Scooping up some Thai Iced Tea Ice Cream

Looking back at my last several posts, I’m noticing a trend toward decidedly healthy recipes – chickpeas galore (marinated and in hummus), heavy-duty whole grains, and of course, granola bars.  But before you start thinking that this is turning into some sort of health-food blog, I bring you Exhibit A [above]: an unabashedly full-fat treat, ridden with sugar and other delicious, though nutritionally questionable ingredients.  Moderation certainly has it’s merit, but sometimes there’s no substitute for the untethered, no holds barred, real thing.  In this case, that thing is ice cream.

You may remember my initial ice cream experiments last summer, while Quincy and I were spending The Rainiest June On Record on Cape Cod, re-grouping after college graduation.  During those days, a garden full of mint and some leftover dark rum from a weekend of Dark and Stormies, prompted two tasty flavors – mint chocolate chip and an extra boozy, brown-sugar rum raisin.  Sure these first experiments yielded tasty results, but the real take-away was this: ice cream makes an ideal blank canvas for a multitude of usual and unusual flavors.  Whether you infuse the hot milk or cream with a flavoring agent (anything from vanilla beans to Earl Grey tea to cardamom pods or fresh basil), or add combination of ‘mix-ins’ (fruits, nuts/nut butters, candy, chocolate, or anything else you can think of) to the churned custard just before freezing, you’ll have a custom product tailored to your taste.
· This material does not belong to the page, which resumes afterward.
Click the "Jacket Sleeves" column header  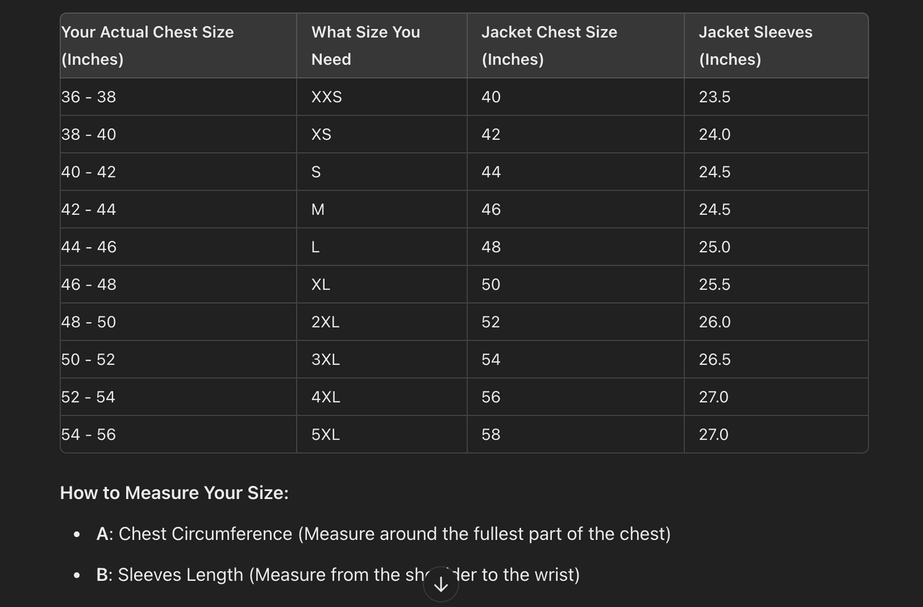coord(755,45)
With cool beverages of S.E. Asia fresh in my mind, a Thai Iced Tea variation seemed like a good place to continue where last summer’s ice cream experiments left off. Traditionally brewed in a cloth tea “sock,”sweetened heavily, and served over lots of iced with a hefty shot of sweetened condensed milk, this almost unnaturally orange beverage can be found at street carts all over Bangkok and most likely, at your local Thai restaurant. Already rich, sweet, and creamy and made with sugar and milk, this beverage translated perfectly into ice cream. By infusing the milk with Thai tea before making/freezing the custard, and substituting part of the cream for sweetened condensed milk, I got an ice cream that is literally Thai Iced Tea reincarnated.

Thai Iced Tea Ice Cream

Thai Tea Ice Cream
adapted from from UseRealButter.com

1 1/2 cup whole milk
1/2 cup Thai tea leaves or ‘dust’ (can be purchased dry in many Asian grocery stores)
½ cup sweetened condensed milk
1/3 cup sugar
3 egg yolks
1 cup heavy cream

Pour the milk into a saucepan and warm over medium heat until just simmering. Pour the dry  Thai Tea into the pan, cover, and let steep for 30 minutes. Strain infused milk through a fine sieve or Thai tea sock. [Alternatively, you could use a French press to infuse the milk, then pour the infused milk back into the pan – I didn’t have any problem with the teeny-tiny bit of tea sediment not strained by the press, but if it irks you, go with the fine sieve/tea sock method.]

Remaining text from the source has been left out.